Congress Tackles Data Breaches, Russian Meddling and IT Modernization

Orhan Cam/

Lawmakers will address cybersecurity concerns at two major agencies this week.

The Modernizing Government Technology Act received new life last week with its inclusion in the Senate’s National Defense Authorization Act, but the IT modernization legislation isn’t a done deal yet. Meanwhile, Congress will take a hard look at cybersecurity policies at two agencies this week: the State Department, which plans to shutter a cyber office, and the Securities and Exchange Commission, which disclosed this week that one of its systems was breached.

Will Facebook Become Friends with House Intel? Will Twitter Follow?

Facebook should testify in an open hearing about fake ads Russian operatives placed on the social media site, the committee’s ranking member Rep. Adam Schiff, D-Calif., said Thursday.

The statement came after Facebook turned over thousands of those ads to committee investigators who are probing Russian meddling in the 2016 election. Schiff also called on Google and Twitter to participate in open hearings.

Facebook will testify before the Senate Intelligence Committee sometime this fall, Chairman Richard Burr, R-N.C., said, according to reports.

» Get the best federal technology news and ideas delivered right to your inbox. Sign up here.

Lawmakers: It’s Time for a National Data Breach Notification Standard

Lawmakers are renewing a call for a national data breach notification standard in the wake of the massive data breach at the credit rating agency Equifax, which could affect more than 40 percent of Americans. That national standard would replace a patchwork of 48 separate state standards for when companies must notify consumers about breaches.

Calls for the national standard have failed to gain traction in the past, however, partly because privacy advocates are concerned the national standard could be weaker than some state requirements.

SEC and State in the Cyber Hotseat Next Week

Lawmakers will be back in Washington next week with cybersecurity high on their agendas.

On Tuesday, the Senate Banking Committee will hold an oversight hearing on the Securities and Exchange Commission, which disclosed Wednesday (in the 18th paragraph of a press release) that its EDGAR public records system was breached. Meanwhile, the House Foreign Affairs Committee will hold a hearing on Secretary of State Rex Tillerson’s plan to reorganize the State Department, including by downgrading its cyber coordinator’s office.

On Wednesday, the House Homeland Security Committee will hold its regular worldwide threats hearing with top officials from the Homeland Security Department, FBI and National Counterterrorism Center, while the House Oversight Committee will probe the cybersecurity of connected medical devices.

On Thursday, the House Intelligence Committee will review documents in its ongoing investigation of Russian meddling in the 2016 election.

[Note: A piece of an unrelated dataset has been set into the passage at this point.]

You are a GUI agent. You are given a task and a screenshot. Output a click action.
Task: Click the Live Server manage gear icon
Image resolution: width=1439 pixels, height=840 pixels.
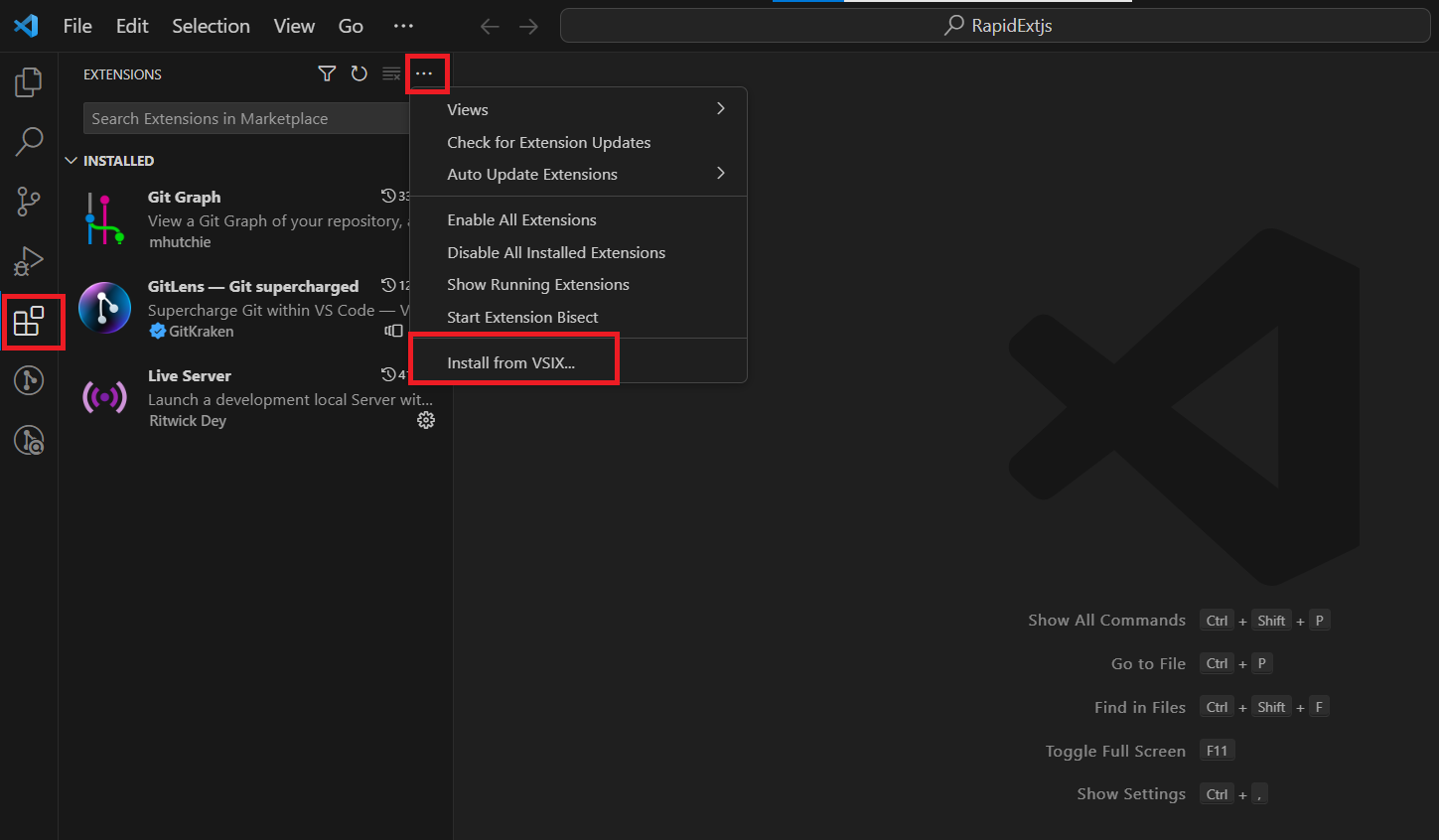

So How Long Until MGT Becomes Law?

It may take a little while longer. The Modernizing Government Technology and OPEN Government Data acts passed inside the Senate’s version of the National Defense Authorization Act Monday, but they still have a long way to go before the president’s desk. A conference committee needs to reconcile differences between the bills—like how MGT Act isn’t in the House version. However, the MGT Act unanimously passed the House in May. In the past few years, the defense authorization bill has hit the president’s desk in December.

Anti-Sex Trafficking Bill’s Unintended Consequences

The Senate Commerce panel held its first public hearing on the Stop Enabling Sex Traffickers Act, a bill designed to stop online forums from facilitating human trafficking. The bill, however, has pitted internet and human rights advocates against each other. The current version, internet law experts say, may discourage web companies from actively trying to remove harmful content and open them up to frivolous lawsuits.  

CBO Scores Senate’s Intel Act

The Senate version of an annual intelligence policy bill would cost the government at least $562 million over four years, according to a Friday estimate from the Congressional Budget Office. That figure doesn’t include classified portions of the Intelligence Authorization Act, though, nor does it take into account a provision that would raise pay rates for federal cybersecurity workers.

Among other provisions, the Senate bill would put the force of law behind a recent Homeland Security Department directive banning software from the Russian antivirus maker Kaspersky Lab from all government systems. The bill passed the Senate Intelligence Committee in July and is awaiting action by the full chamber. The House version of the bill passed that chamber in July.

Education Doesn’t Come Cheap

A separate Senate bill that would expand a National Science Foundation cybersecurity scholarship to include community college students in a pilot program would cost the government $6 million over four years, the budget office found.

Western Governors Endorse Grid Cyber Protection Pilot

Governors of 19 western states have endorsed a bill that would task the Energy Department’s network of national laboratories with helping energy companies secure their infrastructure against cyberattacks on a pilot basis, the bill’s sponsors announced Monday. The letter from the Western Governors Association was addressed to leaders of the Senate Committee on Energy and Natural Resources.